* Selected text:
··········

Rodelinda (when given in full) is a series of 30ish solo arias, a duet, a trio and a final short chorus for the principles. This musico-dramatic design, when combined with the ABA form of the da capo aria and it's repetitious use of text, make forward dramatic momentum a real challenge for the singer and director to achieve, not just within each number, but on the longer range too. It's not that Handel's operas are inherently undramatic, merely that they need a directorial approach which suits them and we are still at an early period of their modern rehabilitation to the stage: a new tradition needs to be forged and built upon. One of the greatest felicities of the design in this production is the tripartite set which allows us to to track the stories of more than one character at a time by letting us see what is going on in adjacent rooms. The rooms are brilliantly linked together not just physically by doors, but visually also by surveillance cameras and screens allowing characters to react in private to the goings on of another room, and for the watched to send messages to their observers. This allows for greater psychological complexity to evolve, and also ensures that nothing remains too static.

Hugely aided by Herbert's excellent set design, Jones' approach to staging each aria is consistently inventive and engaging because the antics of the characters come clearly out of plot and situation, and because each character is obviously trying to do something in each aria, rather than just telling you about their emotions, a sense of forward momentum is maintained. What I admired particularly is Jones' sensitivity to the score, and how the staging is obviously informed by the music. One part that sticks in my mind is the staging of the Act II duet, one of the most beautiful Handel ever wrote but difficult to handle dramatically because of the unlikeliness of the villain allowing the two lovers a final union with no questions asked. Jones solves this conundrum in an ingenious way - whenever Rodelinda and Bertarido sing their twisting vocal lines the rest of the characters freeze, and then as soon as we get to a purely instrumental section, the other characters spring into action, divorcing the two lovers into two separate rooms. The effect is that we have our cake and eat it a) the searing beauty of the duet gets the stillness it needs to bloom, taking on an almost spiritual intensity as the characters are pulled apart; b) the libretto is followed as the lovers are united, but the drama is allowed to continue as are then "immediately" torn apart - the slow motion allows us both. Right at the end we get a coup de theatre - the actual rooms of the building are pulled apart, leaving Grimoaldo, the orchestrator of this event, unexpectedly alone and alienated in the cavernous depths of the rest of the set, punished by his own punishment. It doesn't come across as fussy or gimmicky directing because it's not extraneous to the music, and in fact enhances our experience of the piece as drama.

··········

* Provided data:
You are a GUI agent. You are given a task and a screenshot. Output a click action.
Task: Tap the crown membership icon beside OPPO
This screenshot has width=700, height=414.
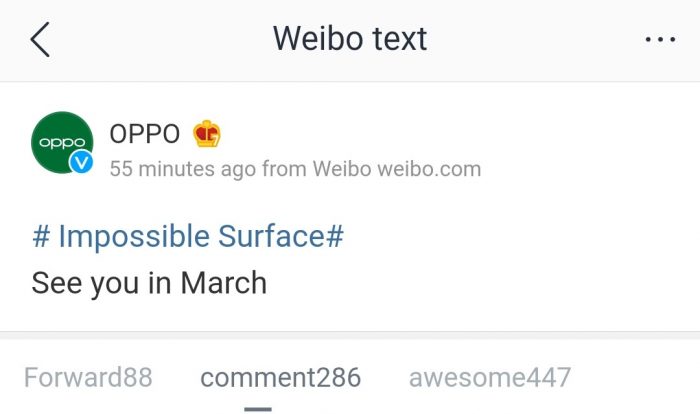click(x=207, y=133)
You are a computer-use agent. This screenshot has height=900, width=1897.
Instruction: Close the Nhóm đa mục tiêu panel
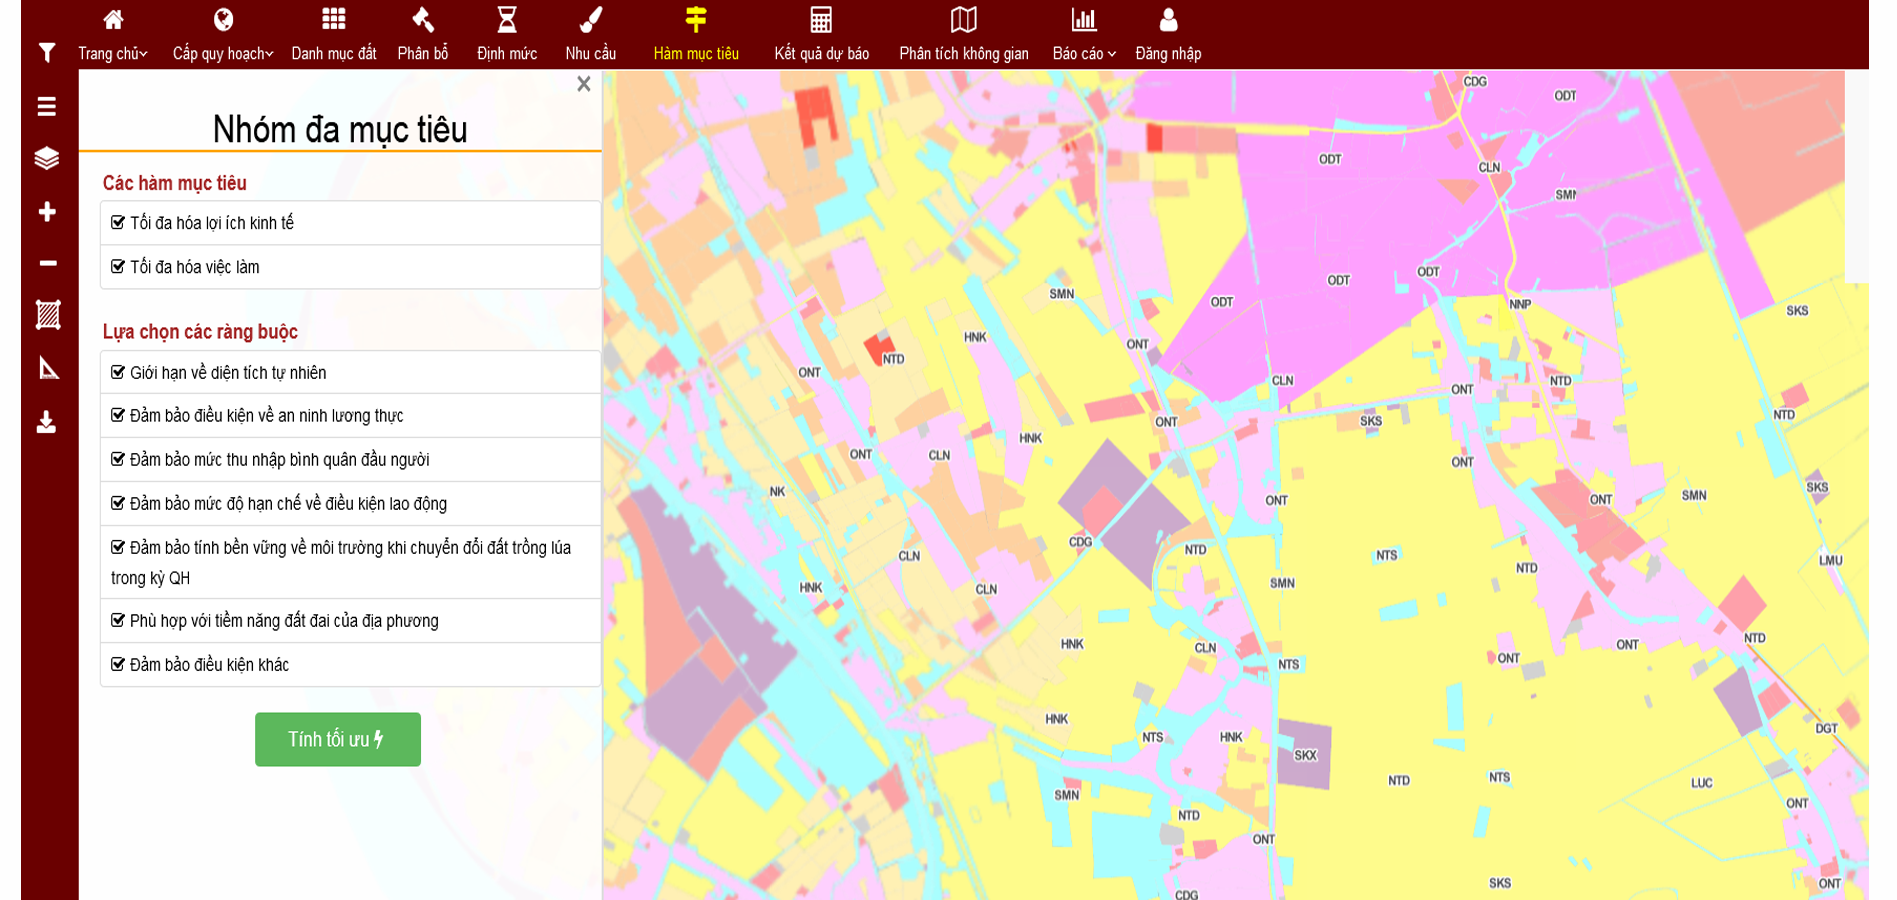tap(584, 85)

··········

* To do:
1. Decide whether each statement agrees with the Rodelinda review, and for each give yes or no along with the deciding words of the review, quoted exactly. (a) The production's set is made up of three parts. (b) During the Act II duet, the other characters keep moving while Rodelinda and Bertarido sing. (c) Surveillance cameras and screens link the rooms.
2. Write the next part of the review of the Rodelinda production, picking up after its final sentence.

* Task-by-task answers:
1.
(a) Yes: "the tripartite set"
(b) No: "whenever Rodelinda and Bertarido sing their twisting vocal lines the rest of the characters freeze"
(c) Yes: "visually also by surveillance cameras and screens"

2.
At other times, a wholly static staging is used to let the music speak - During Bertarido's Act II aria, yearning, pastoral and dreamy as it is, he sits slumped at a bar for the entire duration, the only change being the slowly shifting lights of the bar which cycle through a beautiful spectrum of colours. The feeling of alienation in the metropolitan, social setting, the yearning for nature in all this beautiful artifice, the feeling of dream like suspension that the shifting lambency of the lighting provide, all support the music beautifully. Mimi Jordan Sherin's lighting design throughout is in fact superb, really adding to the story telling in a noticeable way without being intrusive - lighting is such a pleasure when it is done this well.

Video is used sparingly, but intelligently - Jeremy Herbert and Steven Williams connect it directly with the stage action, props and set, and so doesn't seem "grafted on" as it often does in other productions. In the opening scene, the Grimoaldo is approving designs for a trophy like object that we don't yet know the purpose of yet. Then, during a film transition we see that it is actually a model for the enormous memorial monument that he has erected for his predecessor - a lovely twist that speaks volumes of the character and situation. Then later, another video sequence depicts the statue's destruction, again something that couldn't be satisfactorily shown on stage (cf. the recent Met Götterdämmerung) and then we see the enormous pieces of wreckage immediately afterwards. It's fun, dramatically effective, and non invasive or distracting from the story telling.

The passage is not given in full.